ふかわりょうが“サイテー男”の小説に込めた思い 「B面があるからA面がある」その言葉の真意は
40歳の独身男性が、結婚をするために、いいひとを辞めて、サイテー男を目指すーー。お笑い芸人、番組MC、DJ、エッセイスト……さまざまな顔を持つふかわりょうさんが初の書き下ろし小説『いいひと、辞めました』を上梓した。コンプライアンス全盛の今、ふかわさんが描き出したかったものとは。今の時代だからこそ生まれた作品の背景と思いを聞いた。 【写真】「良い子の手の届かない所に保管してください」と書かれている ■10年前には書けなかった物語 世の中のモテている男は、なぜかサイテー男ばかり。
誰からも「いいひと」と言われる四十路の主人公・平田が、結婚をするために「いいひと」を辞め、サイテー男になることを目指して、「サイテー男養成所(通称、クズ専)」に通うーー。 そんなふかわりょうさんの書き下ろし小説『いいひと、辞めました』では、ひとクセもふたクセもある人たちが、この令和の時代にちょっと人前で口にするのは憚(はばか)られるようなセリフを吐き、行動をする。 しかし、不思議と、そこに嫌悪感はあまりない。

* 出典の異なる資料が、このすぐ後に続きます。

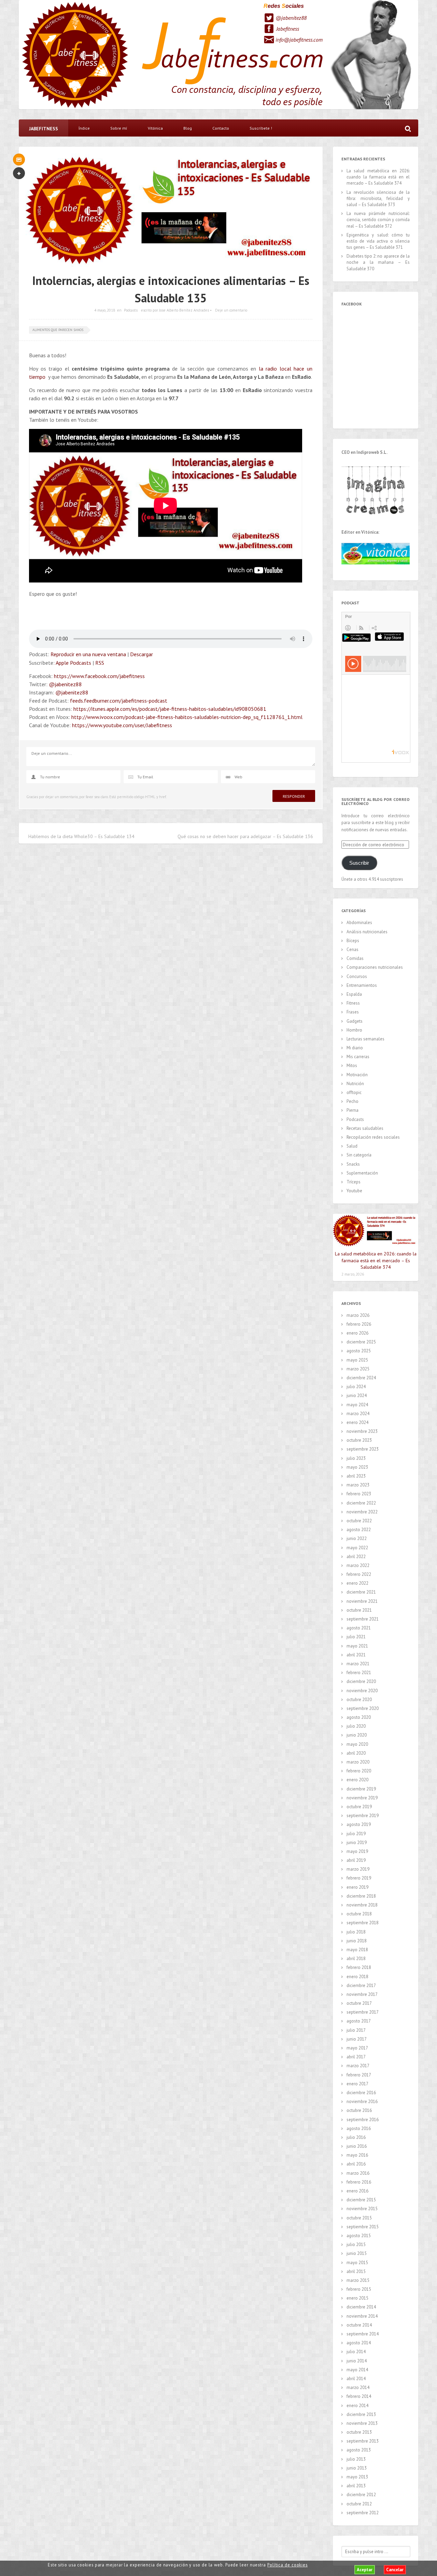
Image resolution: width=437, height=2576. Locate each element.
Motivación (357, 1075)
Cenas (352, 949)
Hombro (354, 1030)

それは登場人物たちの憎めないキャラクターによるところもあるが、ふかわさんが描き出した世界観が、“今の時代に読むべきもの”として目の前に広がっているからだろう。 「無自覚に、時代の風って浴びていると思うんです。それに自分の思想や価値観、おもしろがっていることって、時代との交差点のような場所にあると思うんですよね。 自分の頭の中に散らばっているものや言葉が、時代の風向き、時代の風によって作られた渦に乗って集まり、その交差点でできたのが今回の作品。そういう意味では、10年前にはこういう作品は作らなかったと思う」
小説として着手したのは1年以上前のこと。 それなりの時間や工程を経ているが、書き出した頃より「その渦が、より強くうねり出した実感はある」という。 ■あえてコンプラ無視の内容に ふかわさんといえば、お笑い芸人として「小心者克服講座」でブレイクし、現在は番組MC、DJ、エッセイストなど、独自の視点と感性を武器に幅広いジャンルで活躍している。 「普段、仕事をするうえでコンプライアンスは無視できませんが、今回の作品では特に意識していません。むしろ、人々がそういうものに直面したときに、どう受け止めるか。(そこを描きたくて)ルールはそんなに重視していない」そうだ。